== Texte de référence ==
^^^^^^^^^^^^^^^^

Mia Couto
14/11/08
Les africains ont jubilé avec la victoire d'Obama. Moi, j'étais l'un d'eux. Après une nuit sans fermer l'oeil, dans la pénombre irréelle de l'aube, des larmes ont jailli de mes yeux quand il a prononcé son discours de victoire. A ce moment-là, moi aussi, j'avais gagné. Le même bonheur m'avait envahi quand Nelson Mandela avait été libéré et que le nouvel homme d'état sud-africain consolidait un chemin de dignité pour l'Afrique.
Dans la nuit du 5 novembre, le nouveau président nord-américain n'était pas seulement un homme qui parlait. C'était la voix étouffée de l'espérance qui se dressait à nouveau, libre, en chacun de nous. Mon cœur avait voté, bien que je n'en aie pas la permission : habitué à demandé peu, je fêtais une victoire démesurée. Quand je suis sorti dans la rue, ma ville s'était transportée à Chicago, noirs et blancs, respirant, communiant dans un même étonnement de bonheur. Car la victoire d'Obama n'était pas seulement la victoire d'une race sur une autre : sans la participation massive des américains de toutes les races (y compris de la majorité blanche) les Etats-Unis d'Amérique ne nous auraient pas donné cette raison de commémorer.
Dans les jours qui ont suivi, j'ai entendu les réactions euphoriques venant des quatre coins de notre continent. Des personnes anonymes, de simples citoyens voulaient témoigner de leur bonheur. En même temps, j'ai pris note, avec une certaine réserve, des messages de solidarité des dirigeants africains. Presque tous appelaient Obama « notre frère ». Et je me suis mis à penser : tous ces dirigeants sont-ils vraiment sincères ? Barak Obama est-il apparenté à tant de gens politiquement si divers ? J'ai quelques doutes. Dans notre fébrilité à ne voir des préjugés que chez les autres, nous ne sommes pas capables de voir nos propres racismes et nos xénophobies. Dans notre urgence à condamner l'Occident, nous oublions d'accepter les leçons qui nous parviennent de l'autre côté du monde.
C'est alors que me parvint un texte d'un écrivain camerounais, Patrice Nganang, intitulé : « Et si Obama était camerounais ? ». La question que soulevait mon collègue camerounais m'a conduit à m'interroger sur plusieurs points, formulés, à présent, ainsi : « Et si Obama était africain et était candidat à la présidence d'un pays africain ? ».

^^^^^^^^^^^^^^^^

== Données fournies ==
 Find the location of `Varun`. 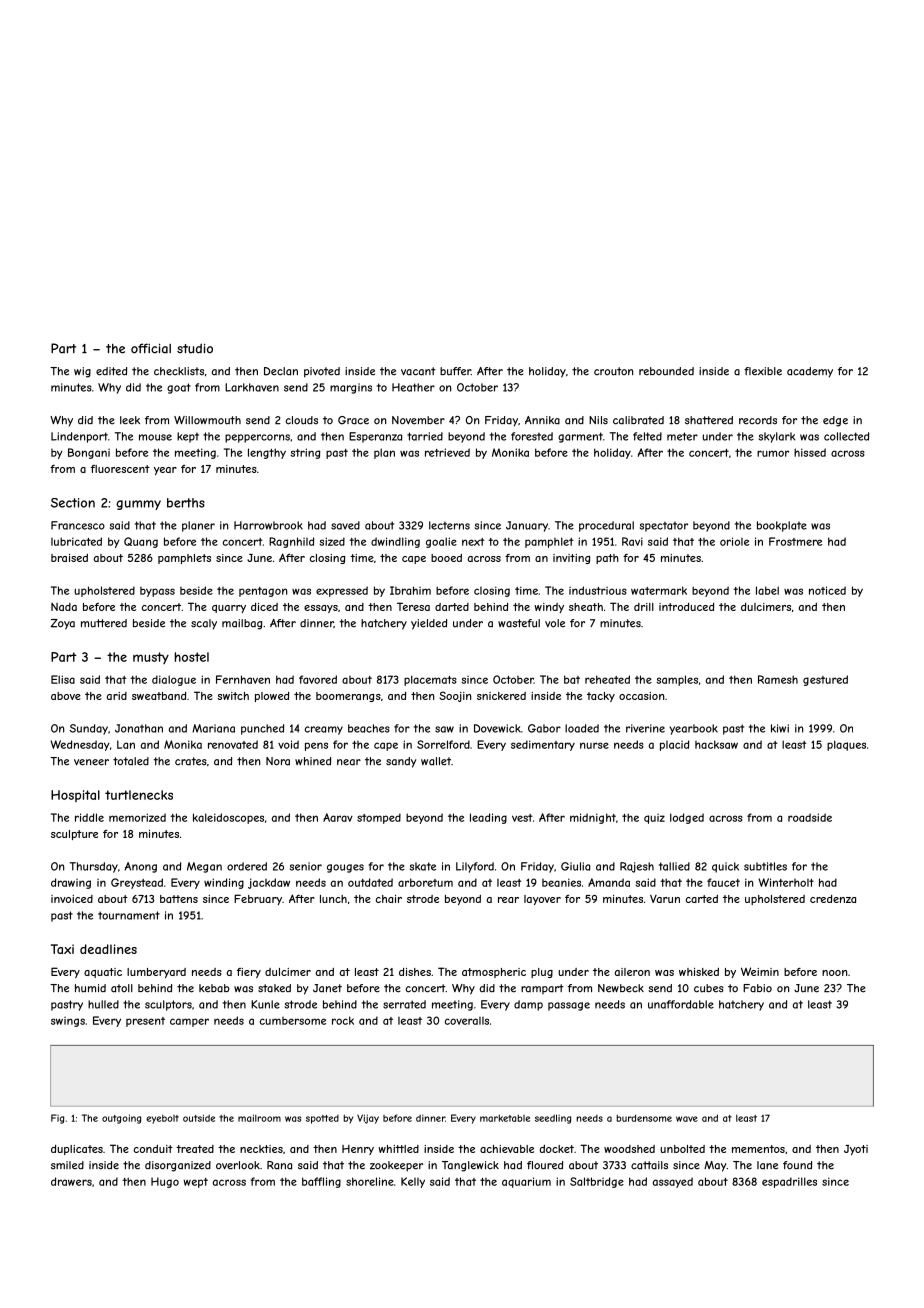

Varun is located at coordinates (665, 899).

^^^^^^^^^^^^^^^^

== Consignes ==
• 1. Renvoyez à l'identique le passage du texte sur la victoire d'Obama qui commence par « Dans les jours » et se poursuit jusqu'à « côté du monde. ».
• 2. Résumez en deux phrases le texte sur la victoire d'Obama.
• 3. D'après le texte sur la victoire d'Obama, quel est le titre du texte de l'écrivain camerounais Patrice Nganang ?
Les lignes n'ont aucun rapport avec le texte de référence.

== Liste des réponses ==
• 1.
Dans les jours qui ont suivi, j'ai entendu les réactions euphoriques venant des quatre coins de notre continent. Des personnes anonymes, de simples citoyens voulaient témoigner de leur bonheur. En même temps, j'ai pris note, avec une certaine réserve, des messages de solidarité des dirigeants africains. Presque tous appelaient Obama « notre frère ». Et je me suis mis à penser : tous ces dirigeants sont-ils vraiment sincères ? Barak Obama est-il apparenté à tant de gens politiquement si divers ? J'ai quelques doutes. Dans notre fébrilité à ne voir des préjugés que chez les autres, nous ne sommes pas capables de voir nos propres racismes et nos xénophobies. Dans notre urgence à condamner l'Occident, nous oublions d'accepter les leçons qui nous parviennent de l'autre côté du monde.

• 2. L'auteur raconte avoir pleuré de joie lors du discours de victoire d'Obama, avec le même bonheur qu'à la libération de Nelson Mandela, et rappelle que cette victoire doit beaucoup à la participation massive d'Américains de toutes les races. Il accueille pourtant avec réserve les messages des dirigeants africains qui appellent Obama « notre frère », puis un texte de Patrice Nganang l'amène à se demander ce qui se passerait si Obama était africain et candidat à la présidence d'un pays africain.

• 3. « Et si Obama était camerounais ? »